So, Northwood core will have the minimum pause time for the data delivery equal to 7 clock cycles, the data will simply not make it earlier than that. Therefore, the micro-operation round-trip time in the replay system should be calculated so that the micro-operation could pass the scheduler (slowing down its operation at this point) and then could return to the execution unit 7 clocks later. And remember that the algorithm should be fairly simple, so that this replay system could work at high frequencies.
The replay system of the Pentium 4 processor is exactly a compromise like that: an attempt to re-execute micro-operations without increasing the complexity of their processing.
So, what does this replay look like? In fact, the replay system is none other but a part of a fictitious pipeline located parallel to the main one.
When the micro-operation leaves the scheduler, it falls into the unit called Replay multiplexer aka Replay mux (for details see our article called Replay: Unknown Peculiarities of the NetBurst Core). Then this micro-operation is cloned, i.e. its exact copy is created. The original micro-operation continues its way down the pipeline towards execution units, while the cloned micro-operation has a much more exciting destiny. There is a replay pipeline parallel to the main pipeline. The length of this fictitious pipeline equals the distance between the scheduler and the execution unit (later you will understand why).
The original micro-operation leaves the Replay multiplexer and starts off towards the execution unit, and at the same time the clone of this micro-operation starts the same movement along the fictitious pipeline without any actual processing.
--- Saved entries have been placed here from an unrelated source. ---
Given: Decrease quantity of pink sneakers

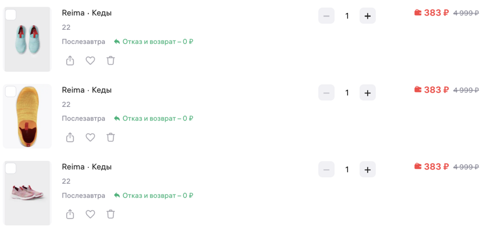Looking at the screenshot, I should click(326, 170).
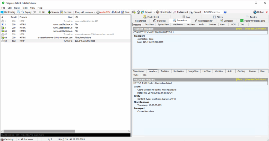The height and width of the screenshot is (141, 269).
Task: Click the session list horizontal scrollbar
Action: [39, 131]
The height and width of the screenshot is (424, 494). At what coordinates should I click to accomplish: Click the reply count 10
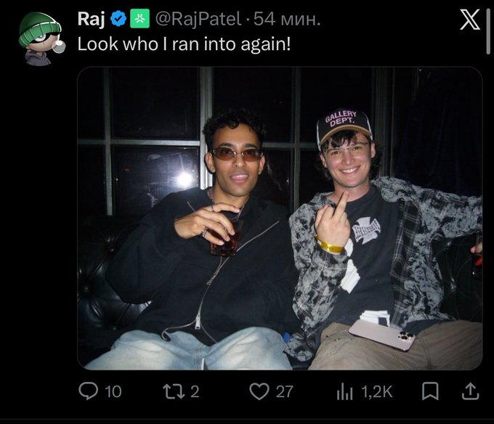(x=113, y=392)
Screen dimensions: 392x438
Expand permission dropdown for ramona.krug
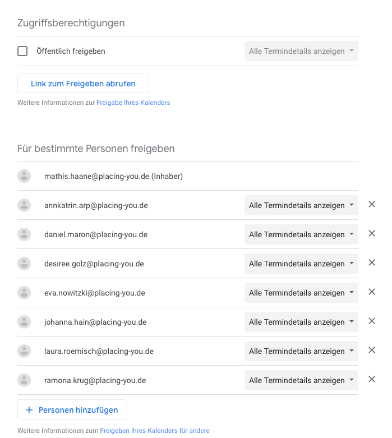(x=301, y=380)
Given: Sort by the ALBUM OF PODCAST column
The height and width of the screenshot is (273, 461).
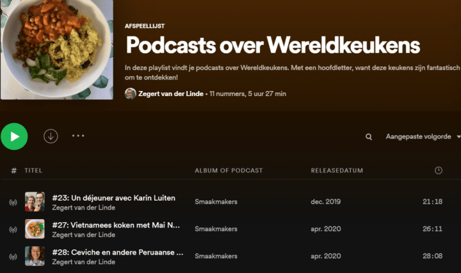Looking at the screenshot, I should click(x=229, y=170).

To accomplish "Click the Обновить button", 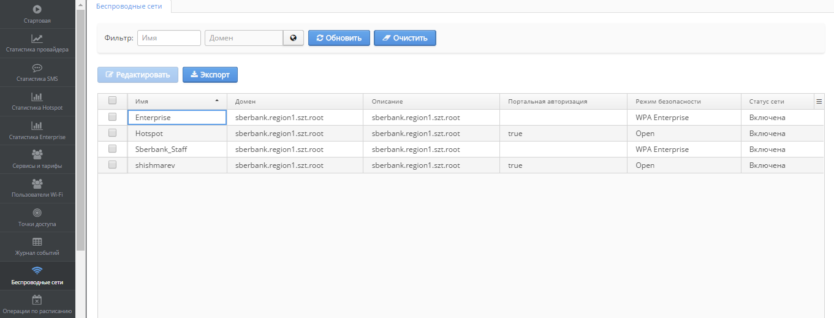I will (x=339, y=38).
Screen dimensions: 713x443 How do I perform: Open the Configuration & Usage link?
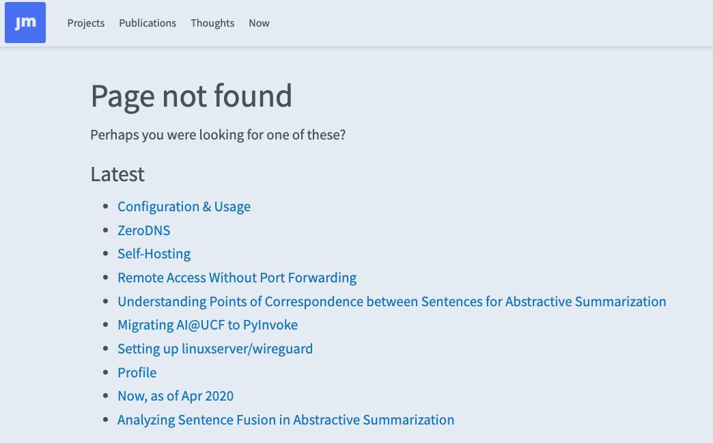pyautogui.click(x=184, y=206)
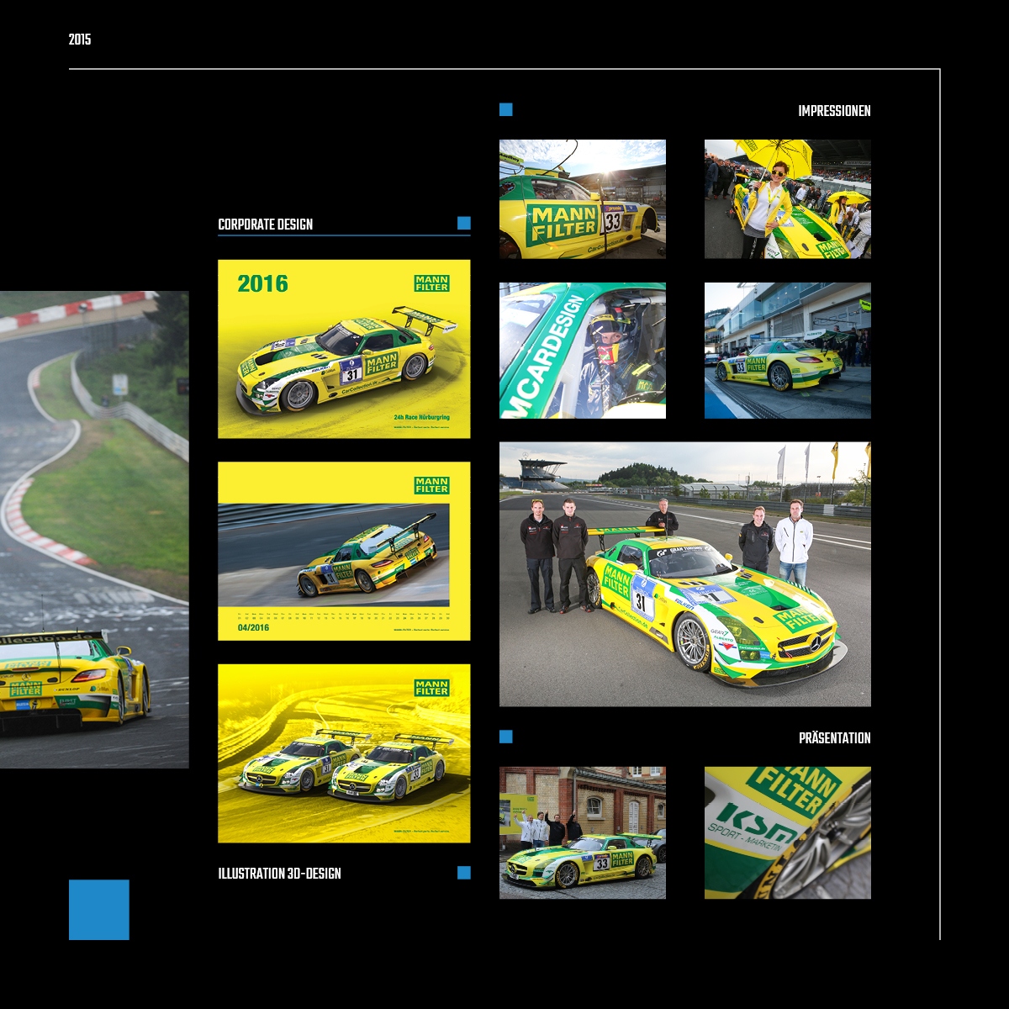The image size is (1009, 1009).
Task: Open the Impressionen section heading
Action: pos(834,111)
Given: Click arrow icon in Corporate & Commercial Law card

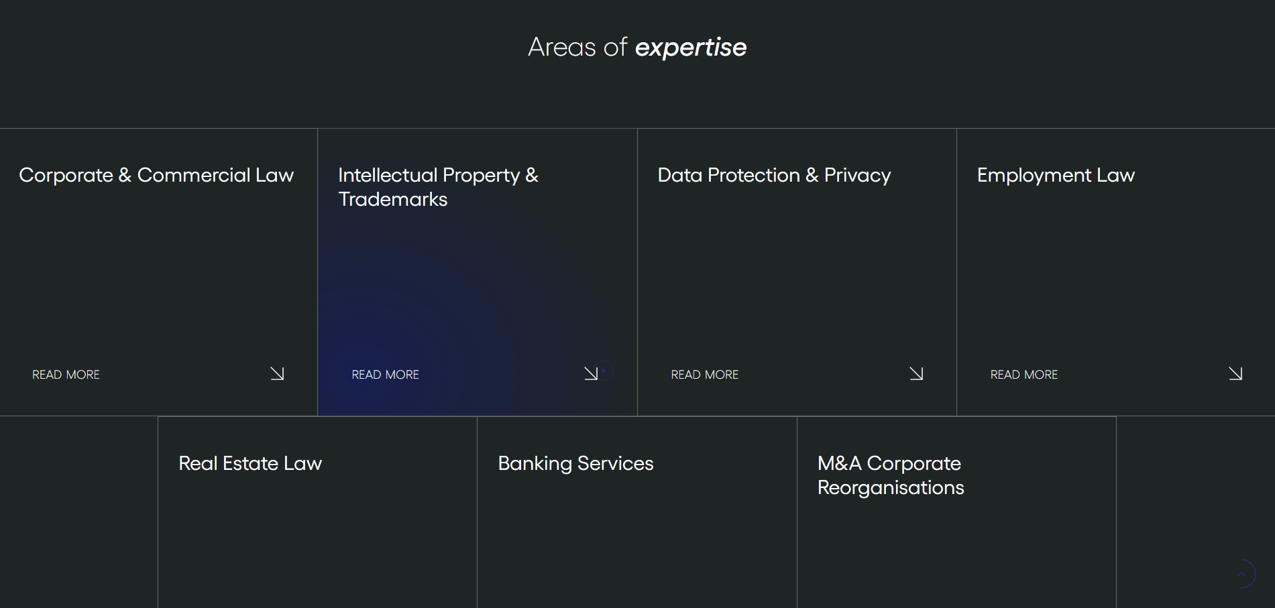Looking at the screenshot, I should 277,373.
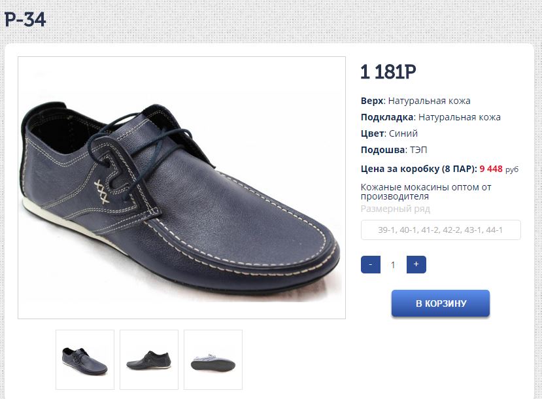Screen dimensions: 542x399
Task: Decrease quantity with the minus button
Action: 371,265
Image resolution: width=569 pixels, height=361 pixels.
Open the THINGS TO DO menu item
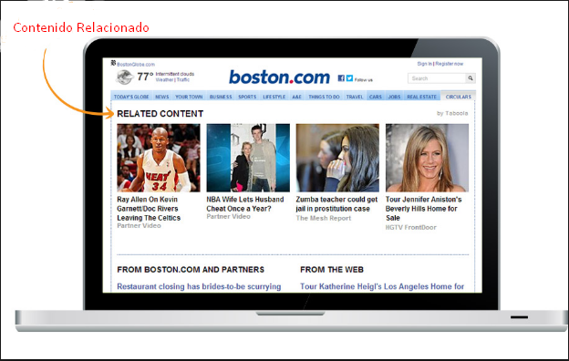[324, 97]
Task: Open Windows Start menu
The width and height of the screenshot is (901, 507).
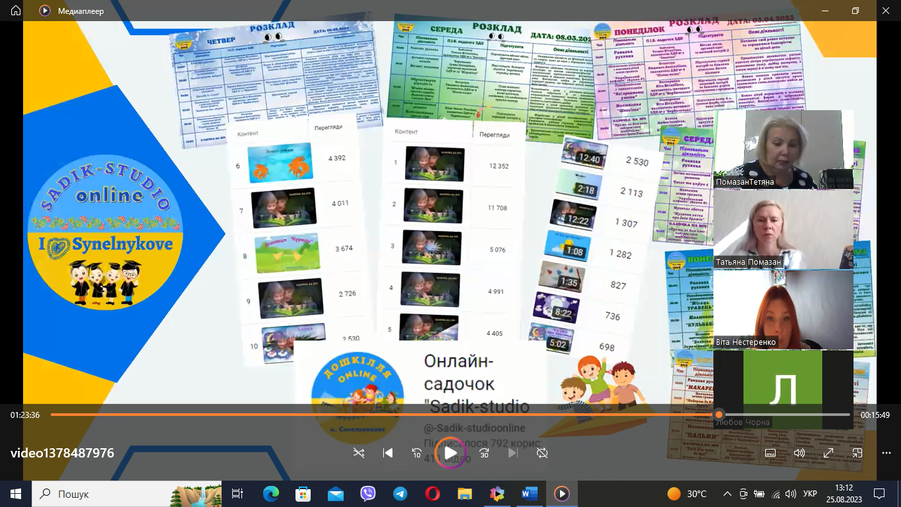Action: coord(16,494)
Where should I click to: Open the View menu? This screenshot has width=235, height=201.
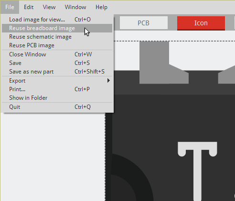coord(49,7)
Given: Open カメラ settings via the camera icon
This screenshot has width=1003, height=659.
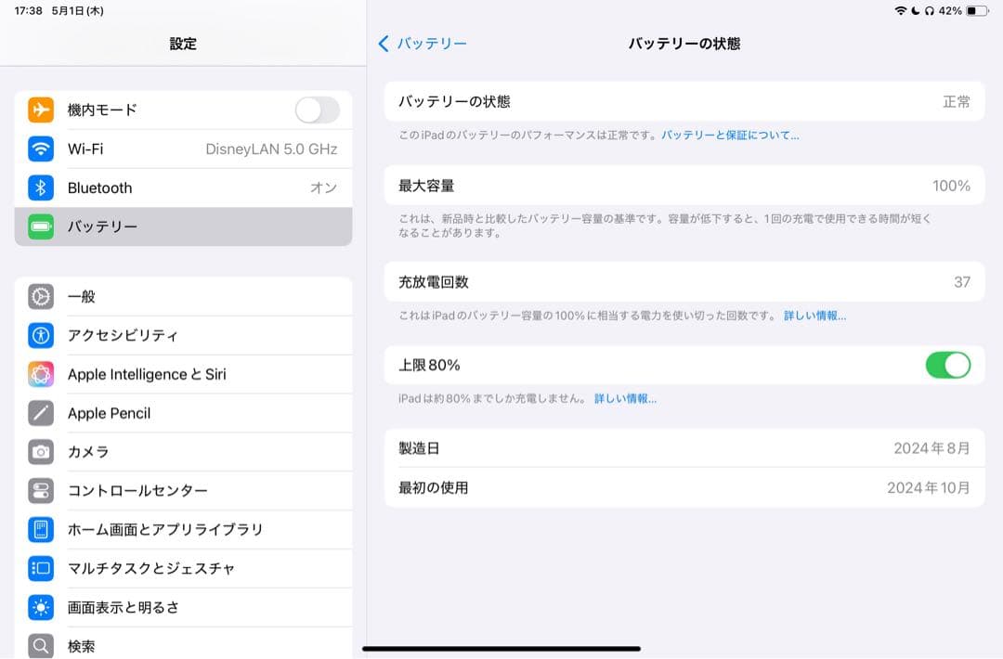Looking at the screenshot, I should [x=41, y=452].
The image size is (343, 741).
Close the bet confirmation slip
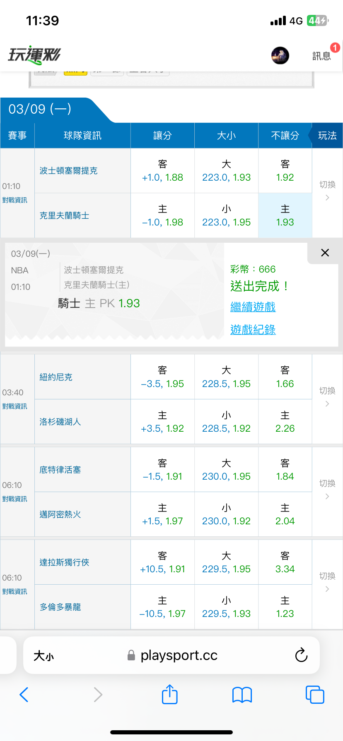[325, 253]
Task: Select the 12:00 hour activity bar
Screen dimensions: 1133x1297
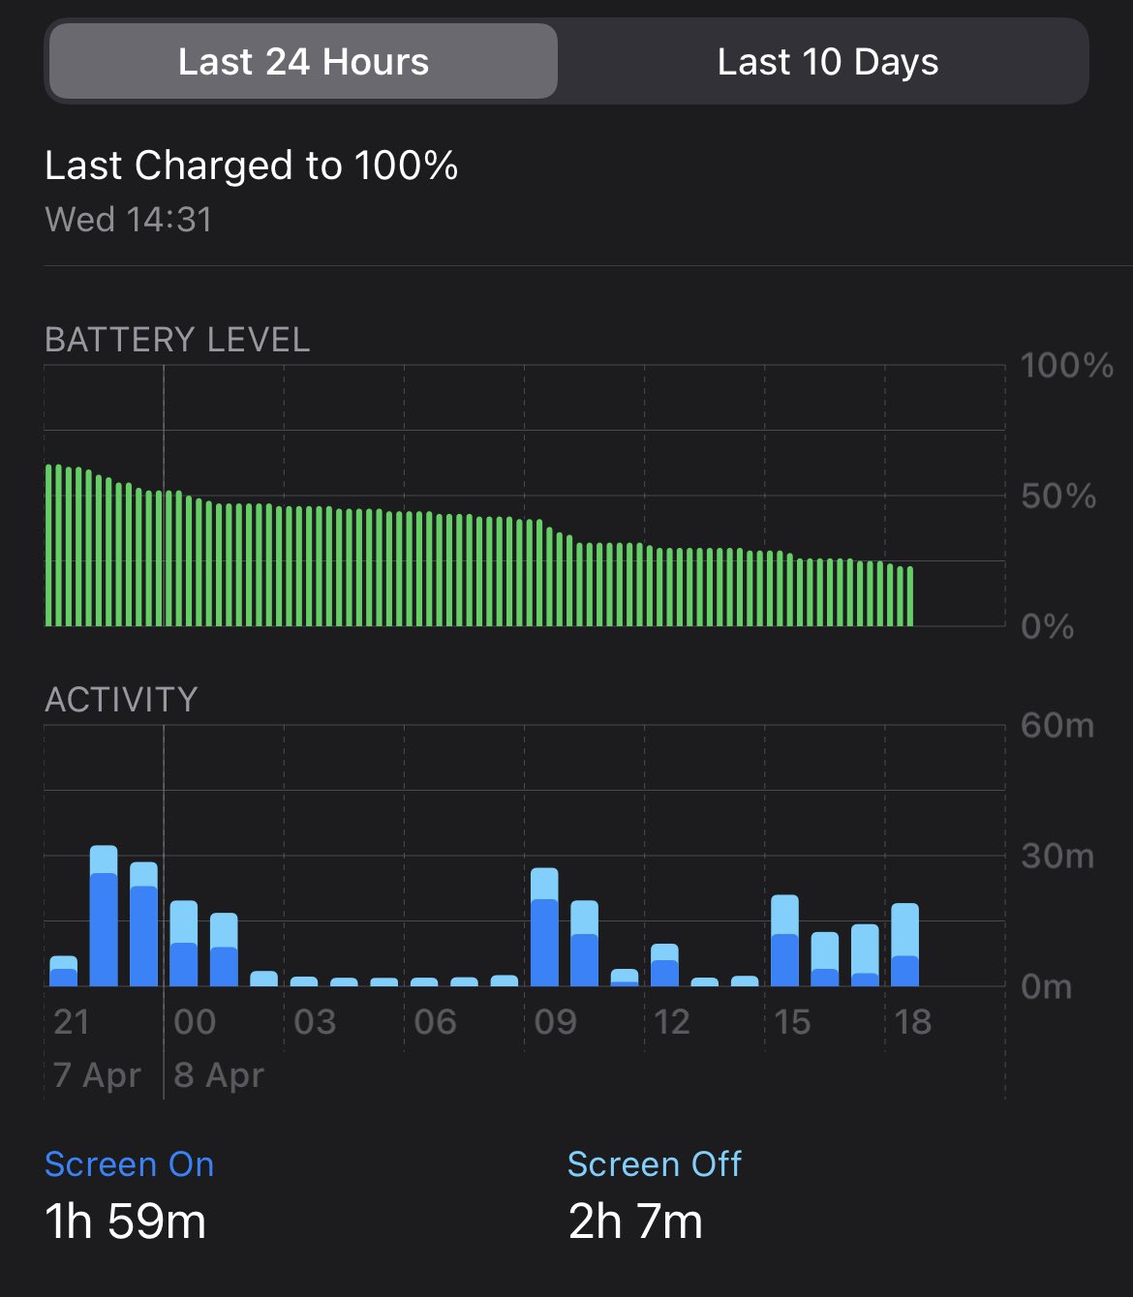Action: pos(664,965)
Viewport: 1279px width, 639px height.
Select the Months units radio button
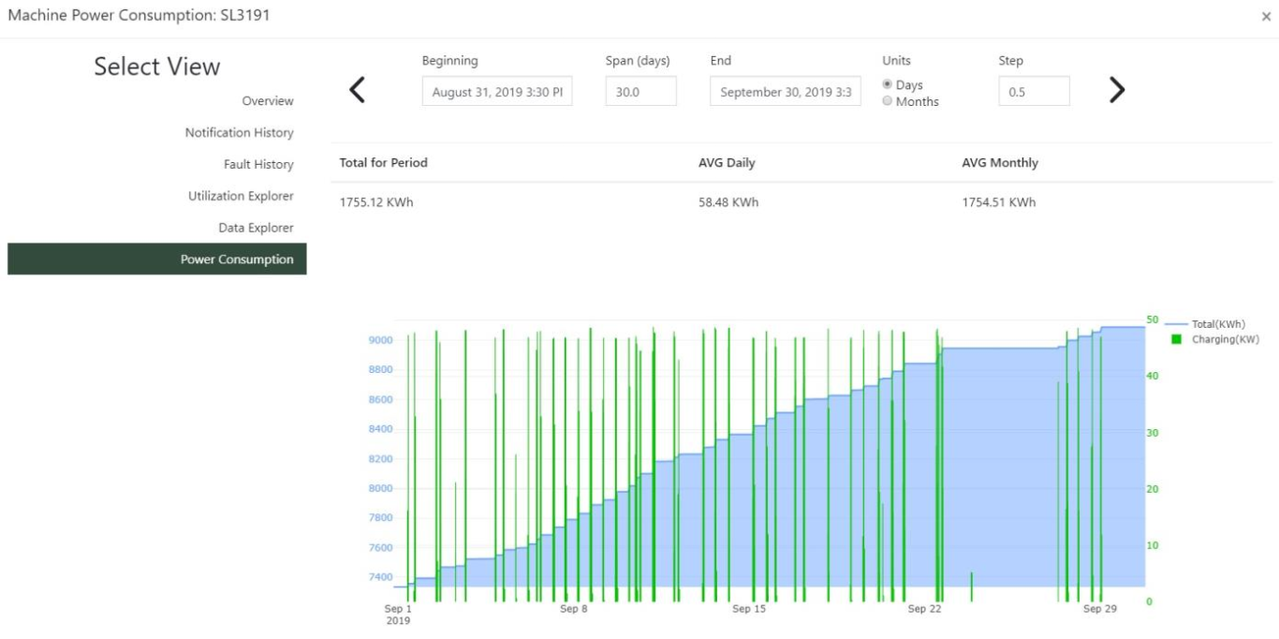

Both micro-operations, the original and the clone, are moving parallel to one another through all the stages on the way to the execution unit.
I know this may sound confusing, but I would still like to say that in reality, the micro-operation doesn’t move anywhere. The thing is that the replay system we are describing to you may no look exactly like this in silicon. It is only important that the reaction of the described and the real replay system on the silicon level is the same. Nevertheless, it is very convenient to explain the way this replay system works with the help of a fictitious pipeline model. To tell the truth, the exact configuration of this system is not that important for our story. It is the behavior of this system that matters most.
During micro-operation execution, a special Checker of the Pentium 4 processor checks if the data obtained as a result of the given micro-operation is “legitimate” or not.
If the answer is positive, then the micro-operation goes farther down the main pipeline towards retirement unit, and its clone on the fictitious pipeline is simply deleted. If everything was done correctly, replay system doesn’t have to interfere.
If the check indicated a “cache-miss” or some other events, such as data loading from the memory for instance (for more details about these events see our article called Replay: Unknown Peculiarities of the NetBurst Core), then replay mechanism is activated. Here I would like to stop for a second and specify that there can be two reasons for the overall execution failure: failed execution of the current micro-operation or failed execution of those uop-s, our current micro-operation depends on.
In this case the original micro-operation with incorrect operands is deleted, and its clone is sent to replay making a circle over the pipeline. It re-enters the actual pipeline right after the scheduler and gets into the multiplexer (which main function is to slow down automatically the release of the next micro-operation from the scheduler, one a micro-operation from replay comes in). So, this micro-operation starts moving towards the execution units.